KARIN SANDER

17 March - 29 April 2001 i8 Gallery
Overview

Karin Sander, who has shown widely throughout the world, is among the preeminent artists of her generation.  Her recent body of work, involving small human figures standing on pedestals, challenges just about every aspect of what has traditionally constituted figurative sculpture.  Sander’s figures are not made by hand at all and reveal nothing of the her own touch or subjectivity.
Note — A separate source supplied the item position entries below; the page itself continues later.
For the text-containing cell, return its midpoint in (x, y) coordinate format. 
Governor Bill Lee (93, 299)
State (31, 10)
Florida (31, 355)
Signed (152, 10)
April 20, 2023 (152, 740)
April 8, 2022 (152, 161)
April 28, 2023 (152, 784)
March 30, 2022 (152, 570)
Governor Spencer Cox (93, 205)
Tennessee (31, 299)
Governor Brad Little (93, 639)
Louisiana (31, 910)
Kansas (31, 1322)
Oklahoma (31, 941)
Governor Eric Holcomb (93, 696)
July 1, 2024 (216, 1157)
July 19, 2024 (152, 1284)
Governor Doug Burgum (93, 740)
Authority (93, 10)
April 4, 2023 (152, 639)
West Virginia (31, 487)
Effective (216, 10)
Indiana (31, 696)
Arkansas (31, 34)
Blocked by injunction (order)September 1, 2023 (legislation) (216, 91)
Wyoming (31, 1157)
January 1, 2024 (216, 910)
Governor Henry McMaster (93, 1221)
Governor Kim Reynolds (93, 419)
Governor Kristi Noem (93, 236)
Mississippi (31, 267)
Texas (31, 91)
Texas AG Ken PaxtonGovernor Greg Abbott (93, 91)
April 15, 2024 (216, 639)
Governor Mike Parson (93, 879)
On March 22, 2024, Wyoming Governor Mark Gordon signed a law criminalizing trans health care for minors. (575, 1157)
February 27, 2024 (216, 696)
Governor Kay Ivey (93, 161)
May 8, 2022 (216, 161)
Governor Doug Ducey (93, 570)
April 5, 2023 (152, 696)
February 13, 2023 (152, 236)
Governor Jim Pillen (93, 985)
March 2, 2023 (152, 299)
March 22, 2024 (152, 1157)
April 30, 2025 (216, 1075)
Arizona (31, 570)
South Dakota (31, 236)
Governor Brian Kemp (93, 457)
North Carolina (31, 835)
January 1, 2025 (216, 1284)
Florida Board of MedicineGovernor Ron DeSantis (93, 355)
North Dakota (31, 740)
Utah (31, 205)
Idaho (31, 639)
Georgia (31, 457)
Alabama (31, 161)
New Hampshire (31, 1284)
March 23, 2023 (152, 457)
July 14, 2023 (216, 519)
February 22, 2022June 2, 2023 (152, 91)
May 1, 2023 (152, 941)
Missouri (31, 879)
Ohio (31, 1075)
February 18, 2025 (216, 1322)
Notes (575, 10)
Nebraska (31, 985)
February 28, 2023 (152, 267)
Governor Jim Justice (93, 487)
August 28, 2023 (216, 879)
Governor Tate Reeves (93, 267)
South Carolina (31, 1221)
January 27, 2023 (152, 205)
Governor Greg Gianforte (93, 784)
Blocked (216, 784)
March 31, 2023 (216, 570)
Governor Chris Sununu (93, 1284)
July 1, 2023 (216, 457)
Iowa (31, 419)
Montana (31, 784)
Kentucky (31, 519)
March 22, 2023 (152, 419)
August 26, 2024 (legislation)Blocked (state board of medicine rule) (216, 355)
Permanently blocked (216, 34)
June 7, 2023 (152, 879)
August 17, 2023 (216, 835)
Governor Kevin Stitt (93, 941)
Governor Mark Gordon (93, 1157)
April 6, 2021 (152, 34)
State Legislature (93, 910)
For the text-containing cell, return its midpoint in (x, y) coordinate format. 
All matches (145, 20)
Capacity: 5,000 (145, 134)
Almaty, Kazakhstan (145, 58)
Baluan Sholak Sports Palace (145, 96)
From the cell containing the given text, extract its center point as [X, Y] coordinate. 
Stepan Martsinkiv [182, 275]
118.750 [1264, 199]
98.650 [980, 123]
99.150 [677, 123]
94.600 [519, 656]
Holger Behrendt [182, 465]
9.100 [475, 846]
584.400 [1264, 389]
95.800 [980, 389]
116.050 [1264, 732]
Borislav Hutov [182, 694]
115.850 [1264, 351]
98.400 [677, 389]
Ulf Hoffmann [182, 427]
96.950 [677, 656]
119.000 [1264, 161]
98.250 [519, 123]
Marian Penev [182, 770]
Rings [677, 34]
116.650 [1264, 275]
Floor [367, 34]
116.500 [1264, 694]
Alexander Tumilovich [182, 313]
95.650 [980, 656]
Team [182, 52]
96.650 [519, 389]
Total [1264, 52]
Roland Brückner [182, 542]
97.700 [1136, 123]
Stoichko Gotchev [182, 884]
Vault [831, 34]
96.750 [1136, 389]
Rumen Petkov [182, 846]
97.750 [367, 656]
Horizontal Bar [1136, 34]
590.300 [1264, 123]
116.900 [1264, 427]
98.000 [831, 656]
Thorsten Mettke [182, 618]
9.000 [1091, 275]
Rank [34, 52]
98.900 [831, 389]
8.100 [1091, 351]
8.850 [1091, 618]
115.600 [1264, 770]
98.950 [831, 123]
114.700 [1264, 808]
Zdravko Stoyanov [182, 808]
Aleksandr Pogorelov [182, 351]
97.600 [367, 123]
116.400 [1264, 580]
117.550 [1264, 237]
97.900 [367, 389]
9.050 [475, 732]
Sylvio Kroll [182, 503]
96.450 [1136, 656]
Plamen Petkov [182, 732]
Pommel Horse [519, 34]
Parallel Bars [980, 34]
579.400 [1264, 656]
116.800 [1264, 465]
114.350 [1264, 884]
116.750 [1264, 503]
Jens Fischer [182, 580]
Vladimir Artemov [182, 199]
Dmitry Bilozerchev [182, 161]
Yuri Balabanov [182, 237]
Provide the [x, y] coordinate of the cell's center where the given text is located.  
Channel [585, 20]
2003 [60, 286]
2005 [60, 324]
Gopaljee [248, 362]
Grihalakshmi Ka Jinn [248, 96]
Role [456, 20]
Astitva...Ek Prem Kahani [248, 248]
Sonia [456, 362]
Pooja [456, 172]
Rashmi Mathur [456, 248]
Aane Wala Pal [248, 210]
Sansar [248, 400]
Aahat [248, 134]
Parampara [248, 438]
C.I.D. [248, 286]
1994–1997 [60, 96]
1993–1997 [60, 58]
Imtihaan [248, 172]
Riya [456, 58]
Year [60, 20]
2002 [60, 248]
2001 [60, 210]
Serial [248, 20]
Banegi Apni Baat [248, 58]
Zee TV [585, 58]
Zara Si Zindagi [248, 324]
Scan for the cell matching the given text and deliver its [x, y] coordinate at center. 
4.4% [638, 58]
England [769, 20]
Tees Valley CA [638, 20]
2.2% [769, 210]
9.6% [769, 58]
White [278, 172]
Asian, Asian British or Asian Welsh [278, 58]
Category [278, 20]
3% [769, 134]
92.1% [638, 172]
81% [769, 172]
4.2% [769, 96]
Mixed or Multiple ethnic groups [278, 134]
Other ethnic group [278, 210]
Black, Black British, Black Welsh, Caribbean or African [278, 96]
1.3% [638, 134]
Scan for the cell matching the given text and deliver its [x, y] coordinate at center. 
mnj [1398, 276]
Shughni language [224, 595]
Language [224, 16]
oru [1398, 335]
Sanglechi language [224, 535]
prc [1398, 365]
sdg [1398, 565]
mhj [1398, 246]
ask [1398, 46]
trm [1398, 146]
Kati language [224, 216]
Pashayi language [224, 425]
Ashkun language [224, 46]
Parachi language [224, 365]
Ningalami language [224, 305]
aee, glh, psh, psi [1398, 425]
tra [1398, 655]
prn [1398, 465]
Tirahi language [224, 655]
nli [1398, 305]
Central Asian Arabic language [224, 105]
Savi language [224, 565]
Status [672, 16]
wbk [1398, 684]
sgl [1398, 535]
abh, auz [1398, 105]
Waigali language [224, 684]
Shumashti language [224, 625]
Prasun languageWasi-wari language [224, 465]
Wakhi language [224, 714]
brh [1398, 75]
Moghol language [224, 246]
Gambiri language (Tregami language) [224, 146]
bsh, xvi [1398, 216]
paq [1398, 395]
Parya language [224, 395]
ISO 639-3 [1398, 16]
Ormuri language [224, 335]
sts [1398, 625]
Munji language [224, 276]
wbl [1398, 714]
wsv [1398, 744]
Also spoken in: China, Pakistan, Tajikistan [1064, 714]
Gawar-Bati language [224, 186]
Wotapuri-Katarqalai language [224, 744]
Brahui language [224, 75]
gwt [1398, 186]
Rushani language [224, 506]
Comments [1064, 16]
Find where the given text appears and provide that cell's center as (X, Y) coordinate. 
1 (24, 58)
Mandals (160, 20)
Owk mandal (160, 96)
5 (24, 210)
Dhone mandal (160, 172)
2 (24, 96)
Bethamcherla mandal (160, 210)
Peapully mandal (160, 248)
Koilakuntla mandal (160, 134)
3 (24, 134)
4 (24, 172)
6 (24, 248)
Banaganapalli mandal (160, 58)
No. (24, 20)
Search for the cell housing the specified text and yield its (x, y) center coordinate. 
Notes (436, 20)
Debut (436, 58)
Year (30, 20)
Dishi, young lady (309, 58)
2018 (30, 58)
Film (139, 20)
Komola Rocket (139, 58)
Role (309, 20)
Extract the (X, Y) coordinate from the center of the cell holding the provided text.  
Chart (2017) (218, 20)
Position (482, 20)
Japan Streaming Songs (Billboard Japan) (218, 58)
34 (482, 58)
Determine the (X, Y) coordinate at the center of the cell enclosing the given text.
Instead, they are made by an advanced technological process of 3-D photographic body-scanning in the one machine in Germany that does this sort of thing, usually for the fashion industry, leading to a computerised, layer by layer construction (fused deposition modeling, to be precise) in ABS plastic, a commercial acrylic, and finally an application of precise, airbrushed color by a technician.

 

Sander has so far invited friends, associates, and virtual strangers to be scanned, and the results are intensely—also eerily— human, right down to the nuances of expressions, creases in clothes, postures, eye color, and hairdos.  It is like looking not at miniature sculptures but at miniaturised people, usually shrunk to a scale of 1:10, although Sander has also experimented with different sizes. All the big and tiny details of the body are there, but then so too are pronounced high tech traces, like a slight blurring of the features, arising from how photographic images are sent through the computer and then brought back to the acrylic, and the ridges of the uniform, circular layers from which the figures are comprised.  While Sander has completely dispensed with traditional notions of craft or a personal touch with tools and materials, her figures remain enormously sculptural and visually engaging:  just not via hands-on effort in the studio, but through a seamless integration of photography, computers, mechanical production, and industrial collaboration.